─── Data for processing ───

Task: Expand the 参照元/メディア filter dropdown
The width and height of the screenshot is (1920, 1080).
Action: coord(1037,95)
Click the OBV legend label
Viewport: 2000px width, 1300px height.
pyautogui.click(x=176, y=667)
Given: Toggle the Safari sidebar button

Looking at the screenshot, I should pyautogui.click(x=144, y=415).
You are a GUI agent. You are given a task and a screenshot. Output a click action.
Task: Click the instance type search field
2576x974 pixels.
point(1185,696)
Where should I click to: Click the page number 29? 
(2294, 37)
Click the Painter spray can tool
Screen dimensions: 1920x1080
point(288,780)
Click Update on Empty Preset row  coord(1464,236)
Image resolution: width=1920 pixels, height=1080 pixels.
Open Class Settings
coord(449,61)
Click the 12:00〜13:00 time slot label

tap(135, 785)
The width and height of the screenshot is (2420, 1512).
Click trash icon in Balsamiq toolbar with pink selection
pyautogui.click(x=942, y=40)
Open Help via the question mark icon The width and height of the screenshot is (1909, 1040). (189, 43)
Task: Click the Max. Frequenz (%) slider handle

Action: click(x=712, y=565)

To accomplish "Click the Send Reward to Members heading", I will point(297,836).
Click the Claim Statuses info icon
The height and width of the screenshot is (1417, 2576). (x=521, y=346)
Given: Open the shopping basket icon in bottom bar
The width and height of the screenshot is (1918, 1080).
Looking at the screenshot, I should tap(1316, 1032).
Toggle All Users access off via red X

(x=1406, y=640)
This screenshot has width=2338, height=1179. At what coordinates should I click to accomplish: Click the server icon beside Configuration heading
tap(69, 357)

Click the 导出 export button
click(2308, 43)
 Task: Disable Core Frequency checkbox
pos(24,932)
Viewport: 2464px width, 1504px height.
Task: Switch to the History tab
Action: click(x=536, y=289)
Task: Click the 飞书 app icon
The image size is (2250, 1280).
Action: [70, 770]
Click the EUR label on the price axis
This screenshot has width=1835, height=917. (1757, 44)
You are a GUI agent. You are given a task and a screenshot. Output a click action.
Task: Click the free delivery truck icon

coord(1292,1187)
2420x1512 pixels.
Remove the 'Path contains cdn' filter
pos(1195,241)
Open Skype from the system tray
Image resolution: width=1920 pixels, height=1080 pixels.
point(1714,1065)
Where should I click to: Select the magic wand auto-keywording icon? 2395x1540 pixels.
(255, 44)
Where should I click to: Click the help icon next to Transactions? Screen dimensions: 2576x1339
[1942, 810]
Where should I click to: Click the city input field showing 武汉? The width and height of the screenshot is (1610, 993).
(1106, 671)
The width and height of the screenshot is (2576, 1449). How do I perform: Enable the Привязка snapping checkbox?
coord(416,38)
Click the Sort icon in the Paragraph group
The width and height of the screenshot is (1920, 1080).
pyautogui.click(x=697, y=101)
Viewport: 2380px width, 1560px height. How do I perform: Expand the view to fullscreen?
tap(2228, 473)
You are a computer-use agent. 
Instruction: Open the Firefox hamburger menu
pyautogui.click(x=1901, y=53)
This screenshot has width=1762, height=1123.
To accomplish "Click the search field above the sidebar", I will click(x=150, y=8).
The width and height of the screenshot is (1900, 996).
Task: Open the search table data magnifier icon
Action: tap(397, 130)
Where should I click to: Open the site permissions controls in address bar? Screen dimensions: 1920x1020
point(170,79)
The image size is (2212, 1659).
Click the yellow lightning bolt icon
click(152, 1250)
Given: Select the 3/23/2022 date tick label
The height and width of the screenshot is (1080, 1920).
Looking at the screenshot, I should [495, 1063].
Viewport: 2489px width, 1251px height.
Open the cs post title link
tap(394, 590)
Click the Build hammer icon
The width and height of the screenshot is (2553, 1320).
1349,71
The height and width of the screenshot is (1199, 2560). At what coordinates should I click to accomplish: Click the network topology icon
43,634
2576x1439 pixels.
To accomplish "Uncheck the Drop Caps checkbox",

───

> **Task goal**:
When the entries above are retyped, each line must stay exactly as it is.

> **Answer section**:
Task: Expand the 参照元/メディア filter dropdown
The width and height of the screenshot is (1920, 1080).
Action: coord(1037,95)
Click the OBV legend label
Viewport: 2000px width, 1300px height.
pyautogui.click(x=176, y=667)
Given: Toggle the Safari sidebar button

Looking at the screenshot, I should pyautogui.click(x=144, y=415).
You are a GUI agent. You are given a task and a screenshot. Output a click action.
Task: Click the instance type search field
2576x974 pixels.
point(1185,696)
Where should I click to: Click the page number 29? 
(2294, 37)
Click the Painter spray can tool
Screen dimensions: 1920x1080
point(288,780)
Click Update on Empty Preset row  coord(1464,236)
Image resolution: width=1920 pixels, height=1080 pixels.
Open Class Settings
coord(449,61)
Click the 12:00〜13:00 time slot label

tap(135, 785)
The width and height of the screenshot is (2420, 1512).
Click trash icon in Balsamiq toolbar with pink selection
pyautogui.click(x=942, y=40)
Open Help via the question mark icon The width and height of the screenshot is (1909, 1040). (189, 43)
Task: Click the Max. Frequenz (%) slider handle

Action: click(x=712, y=565)

To accomplish "Click the Send Reward to Members heading", I will point(297,836).
Click the Claim Statuses info icon
The height and width of the screenshot is (1417, 2576). (x=521, y=346)
Given: Open the shopping basket icon in bottom bar
The width and height of the screenshot is (1918, 1080).
Looking at the screenshot, I should tap(1316, 1032).
Toggle All Users access off via red X

(x=1406, y=640)
This screenshot has width=2338, height=1179. At what coordinates should I click to accomplish: Click the server icon beside Configuration heading
tap(69, 357)

Click the 导出 export button
click(2308, 43)
 Task: Disable Core Frequency checkbox
pos(24,932)
Viewport: 2464px width, 1504px height.
Task: Switch to the History tab
Action: click(x=536, y=289)
Task: Click the 飞书 app icon
The image size is (2250, 1280).
Action: [70, 770]
Click the EUR label on the price axis
This screenshot has width=1835, height=917. (1757, 44)
You are a GUI agent. You are given a task and a screenshot. Output a click action.
Task: Click the free delivery truck icon

coord(1292,1187)
2420x1512 pixels.
Remove the 'Path contains cdn' filter
pos(1195,241)
Open Skype from the system tray
Image resolution: width=1920 pixels, height=1080 pixels.
point(1714,1065)
Where should I click to: Select the magic wand auto-keywording icon? 2395x1540 pixels.
(255, 44)
Where should I click to: Click the help icon next to Transactions? Screen dimensions: 2576x1339
[1942, 810]
Where should I click to: Click the city input field showing 武汉? The width and height of the screenshot is (1610, 993).
(1106, 671)
The width and height of the screenshot is (2576, 1449). How do I perform: Enable the Привязка snapping checkbox?
coord(416,38)
Click the Sort icon in the Paragraph group
The width and height of the screenshot is (1920, 1080).
pyautogui.click(x=697, y=101)
Viewport: 2380px width, 1560px height. How do I perform: Expand the view to fullscreen?
tap(2228, 473)
You are a computer-use agent. 
Instruction: Open the Firefox hamburger menu
pyautogui.click(x=1901, y=53)
This screenshot has width=1762, height=1123.
To accomplish "Click the search field above the sidebar", I will click(x=150, y=8).
The width and height of the screenshot is (1900, 996).
Task: Open the search table data magnifier icon
Action: tap(397, 130)
Where should I click to: Open the site permissions controls in address bar? Screen dimensions: 1920x1020
point(170,79)
The image size is (2212, 1659).
Click the yellow lightning bolt icon
click(152, 1250)
Given: Select the 3/23/2022 date tick label
The height and width of the screenshot is (1080, 1920).
Looking at the screenshot, I should [495, 1063].
Viewport: 2489px width, 1251px height.
Open the cs post title link
tap(394, 590)
Click the Build hammer icon
The width and height of the screenshot is (2553, 1320).
1349,71
The height and width of the screenshot is (1199, 2560). At what coordinates should I click to accomplish: Click the network topology icon
43,634
2576x1439 pixels.
To accomplish "Uncheck the Drop Caps checkbox",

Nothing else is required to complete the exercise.